(TEXT PASSAGE):
================

The founder of Stanbic IBTC Bank Plc, Atedo Peterside, has sustained opposition to the move by the Federal Government to renovate the Port Harcourt refinery with $1.5 billion, noting that the money could instead build 12 world class hospitals at $125 million dollars each.
Twitting on his official Twitter handle on Thursday, Peterside advised the Federal Government to instead sell the refinery to private sector investors that could rehabilitate it with their own funds, citing successful core investor sales like Eleme Petrochemicals sold to Indorama and NAFCON sold to Notore.
He tweeted, “The $1.5 billion earmarked for PH refinery rehabilitation by the Nigerian National Petroleum Corporation, NNPC, could build 12 world class hospitals, costing $125 million each – two in each geopolitical zone. We could then allow private sector core investors to purchase the refinery and rehabilitate it with their own funds.”
Criticizing the Federal Government for putting the refinery revamp project ahead of the country’s poor healthcare services, especially after the COVID-19 pandemic had exposed the weakness in the sector, he called the government, in an interview with AIT on Monday, myopic for prioritising fossil fuels, which he said were going out of fashion, “rather than things like compressed natural gas for cars or the country’s health sector.”
He said, “At a time when people are moving to compressed natural gas or thinking about electric cars, that’s when Nigeria is going to make a massive investment with borrowed funds in fossil fuels in a country that has no healthcare.”
Peterside further noted that the country’s healthcare situation was an embarrassing one, as even the most senior officials in Abuja had to run to Lagos or go abroad to treat some healthcare challenges.
He said, “How can we be in a country where even our Federal Capital does not have quality healthcare. How do we put things like broken refinery ahead of healthcare that we don’t have. What lessons have we learnt from COVID-19?
“We are severely myopic in Nigeria, because we are rushing to make investments in a sector that is fading out. Fossil fuels are going out of fashion, so if Nigeria already had Dangote refinery, I thought its priority will be things like healthcare. I thought NNPC’s priority will be things like compressed natural gas for cars.”
Although he conceded that the country had done a fair job in the management of the COVID-19 pandemic last year, Peterside emphasised that it was no excuse to relax, because the second wave was threatening more damage and because there was a possibility of a third wave as well.

================

(GIVEN MATERIAL):

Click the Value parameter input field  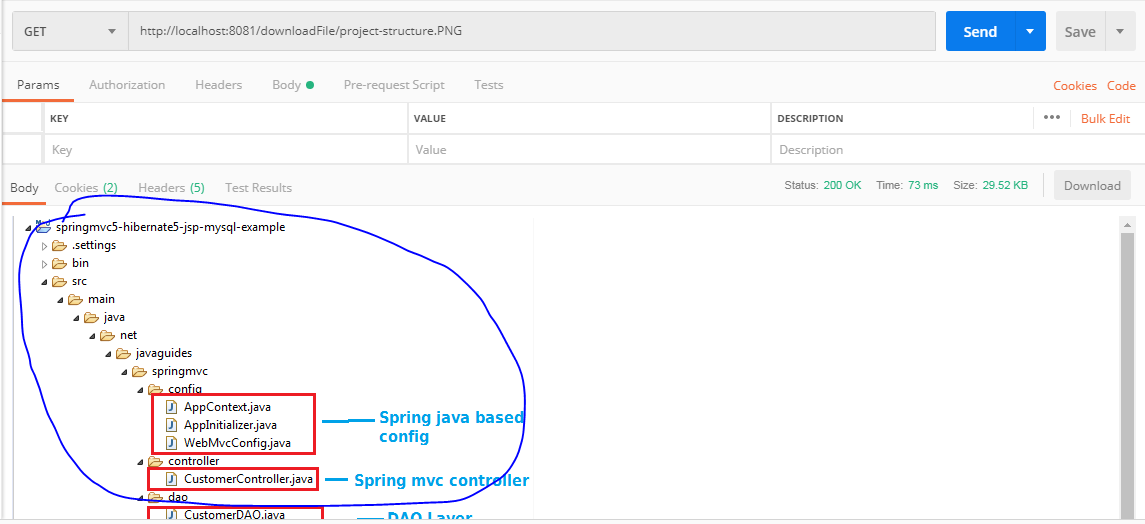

================

(TASK INSTRUCTIONS):
a: Name every city mentioned in the refinery article.
b: Using the refinery article, decide whether each statement agrees with it, answering yes or no and quoting the words that settle it: (i) Peterside said the $1.5 billion could build 12 hospitals at $125 million each. (ii) Peterside gave his interview with AIT on Thursday. (iii) Peterside said Nigeria managed the COVID-19 pandemic poorly last year.
c: Extract the words of the refinery article between "Although he conceded" and "wave as well.", inclusive.
The listing comes from a different source than the refinery article.

(ANSWERS FOR THE TASKS):
a: Port Harcourt, Abuja, Lagos

b:
(i) Yes: "could build 12 world class hospitals, costing $125 million each"
(ii) No: "in an interview with AIT on Monday"
(iii) No: "the country had done a fair job in the management of the COVID-19 pandemic last year"

c:
Although he conceded that the country had done a fair job in the management of the COVID-19 pandemic last year, Peterside emphasised that it was no excuse to relax, because the second wave was threatening more damage and because there was a possibility of a third wave as well.